3. The Trigger Flow: Reserve, Pause, Spill, Resume

The entire Spill to Disk process follows a pause → persist → resume cycle.

Overview

pic2.png

Overall trigger flow: reserve, pause, spill, resume

Reserve Memory: Three-Level Validation

Before each execution round, PipelineTask estimates how much memory the operator will need for the next step, then calls try_reserve() to reserve that amount. This isn't a real malloc, it's a pre-check to determine whether execution should continue before entering operator logic.

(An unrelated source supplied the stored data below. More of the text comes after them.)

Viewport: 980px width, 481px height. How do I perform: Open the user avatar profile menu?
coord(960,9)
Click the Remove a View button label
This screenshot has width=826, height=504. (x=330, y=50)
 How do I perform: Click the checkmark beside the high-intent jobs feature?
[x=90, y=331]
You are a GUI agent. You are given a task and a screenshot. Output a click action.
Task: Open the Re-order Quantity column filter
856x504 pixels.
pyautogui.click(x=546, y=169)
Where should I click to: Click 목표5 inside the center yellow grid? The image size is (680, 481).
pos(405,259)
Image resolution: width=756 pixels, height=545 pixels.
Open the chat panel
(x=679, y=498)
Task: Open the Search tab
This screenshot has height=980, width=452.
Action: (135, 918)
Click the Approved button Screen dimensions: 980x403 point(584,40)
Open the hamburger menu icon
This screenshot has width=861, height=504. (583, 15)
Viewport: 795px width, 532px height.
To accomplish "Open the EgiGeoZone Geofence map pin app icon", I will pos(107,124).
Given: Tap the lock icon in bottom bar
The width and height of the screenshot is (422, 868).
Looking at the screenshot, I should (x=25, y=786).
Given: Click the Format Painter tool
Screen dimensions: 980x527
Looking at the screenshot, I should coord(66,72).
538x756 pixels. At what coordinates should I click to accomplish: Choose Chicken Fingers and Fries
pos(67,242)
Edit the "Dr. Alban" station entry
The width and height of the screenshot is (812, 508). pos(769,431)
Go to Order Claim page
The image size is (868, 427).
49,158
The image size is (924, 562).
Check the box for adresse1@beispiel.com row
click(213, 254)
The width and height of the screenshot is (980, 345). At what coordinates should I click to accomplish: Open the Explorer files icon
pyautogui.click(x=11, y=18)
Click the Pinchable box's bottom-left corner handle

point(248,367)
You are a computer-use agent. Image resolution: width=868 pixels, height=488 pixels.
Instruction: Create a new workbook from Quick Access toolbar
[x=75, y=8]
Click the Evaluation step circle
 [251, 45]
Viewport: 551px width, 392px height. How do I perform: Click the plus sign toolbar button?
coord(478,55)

try_reserve() validates three constraints simultaneously:

pic3.png

Three-level reserve validation

Key design note: When enable_reserve_memory is on, QueryContext will disable the query tracker's immediate hard check. Apache Doris prefers that queries enter a "pausable and spillable" path rather than failing immediately when a limit is hit.

Proactive Spill Trigger

Beyond the passive trigger (reserve failure), PipelineTask also checks proactively whether spill should be initiated early. Spill triggers when all three conditions are met simultaneously:

ConditionDescription
reserve_size × parallelism > query_limit / 5The estimated reserve for this round is large relative to the query limit (exceeds 20% across concurrency dimensions)
System under high memory pressureQuery memory usage ≥ 90%, or Workload Group touches low/high watermark
revocable_mem × parallelism ≥ query_limit × 20%Current revocable memory in the pipeline is large enough to be worth spilling

The goal of the proactive spill trigger is to avoid waiting until memory allocation fails. It proactively converts revocable memory to disk state when it detects memory under high pressure.

Paused Query State

When a reserve fails or proactive revoking triggers, the query enters a Paused state:

  • Records the pause reason (QUERY_MEMORY_EXCEEDED / WG_MEMORY_EXCEEDED / PROCESS_MEMORY_EXCEEDED)
  • Enables low memory mode
  • Blocks on memory_sufficient_dependency

The query stops executing and waits for WorkloadGroupMgr to handle it.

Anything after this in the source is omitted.